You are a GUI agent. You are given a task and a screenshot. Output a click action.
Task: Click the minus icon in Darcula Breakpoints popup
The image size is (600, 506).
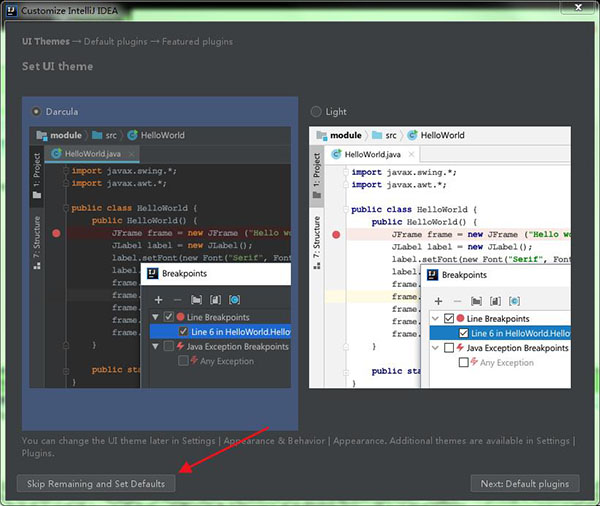point(177,300)
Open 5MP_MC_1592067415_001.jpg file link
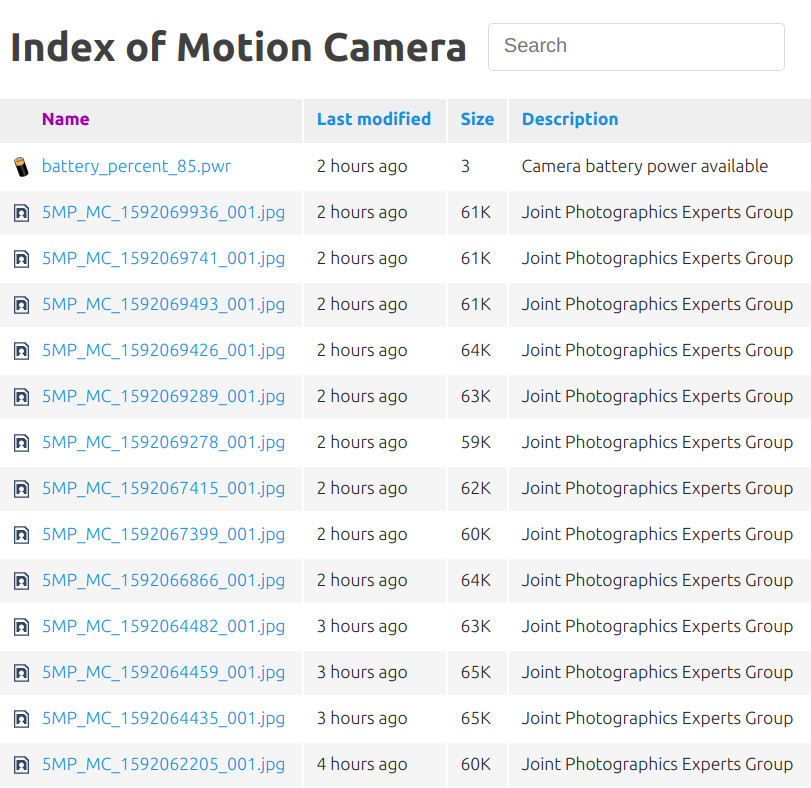Screen dimensions: 811x788 tap(163, 488)
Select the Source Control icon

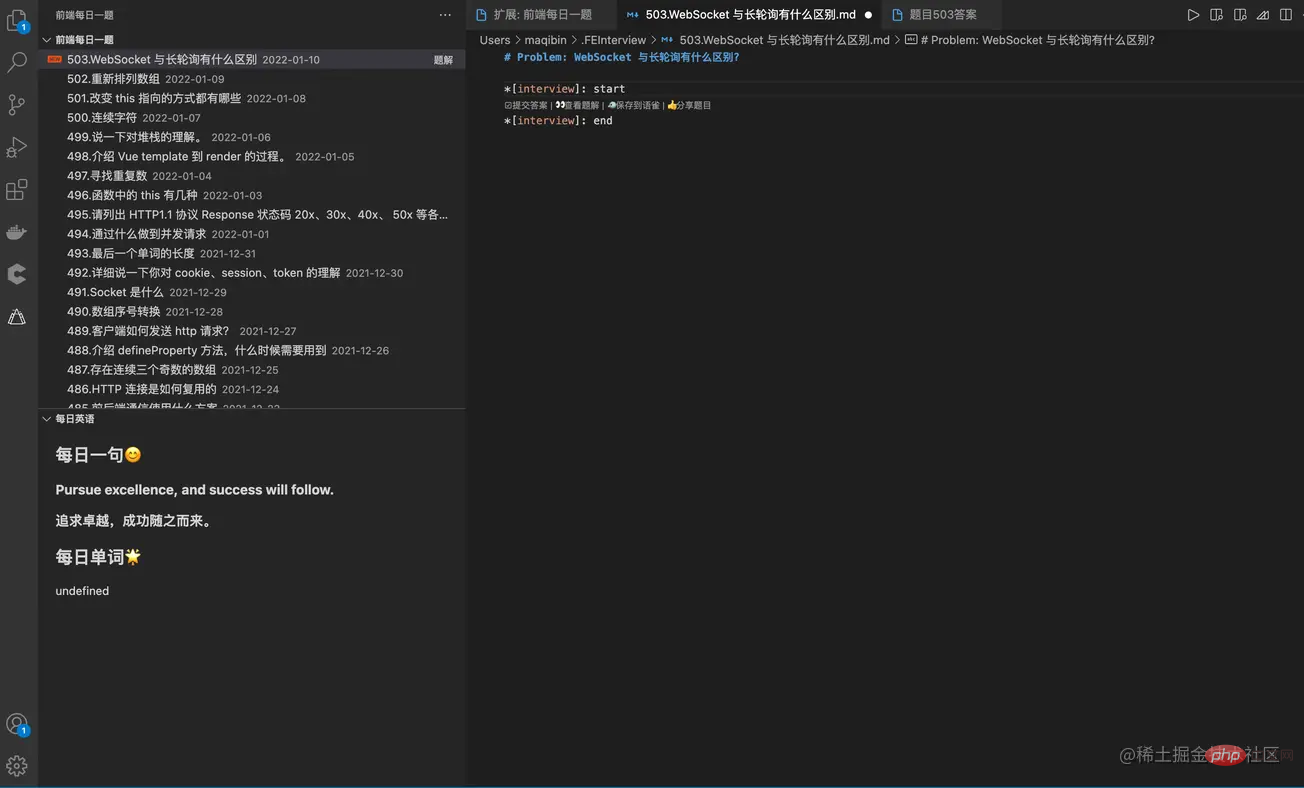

• _About this exercise_: Give back an exact copy of only the lines from the one with "The image size is (600, 506)." through the final line of the material, both included. Pictures do not belong in it.

• _Response_:
The image size is (600, 506).
point(177,300)
Open 5MP_MC_1592067415_001.jpg file link
Screen dimensions: 811x788 tap(163, 488)
Select the Source Control icon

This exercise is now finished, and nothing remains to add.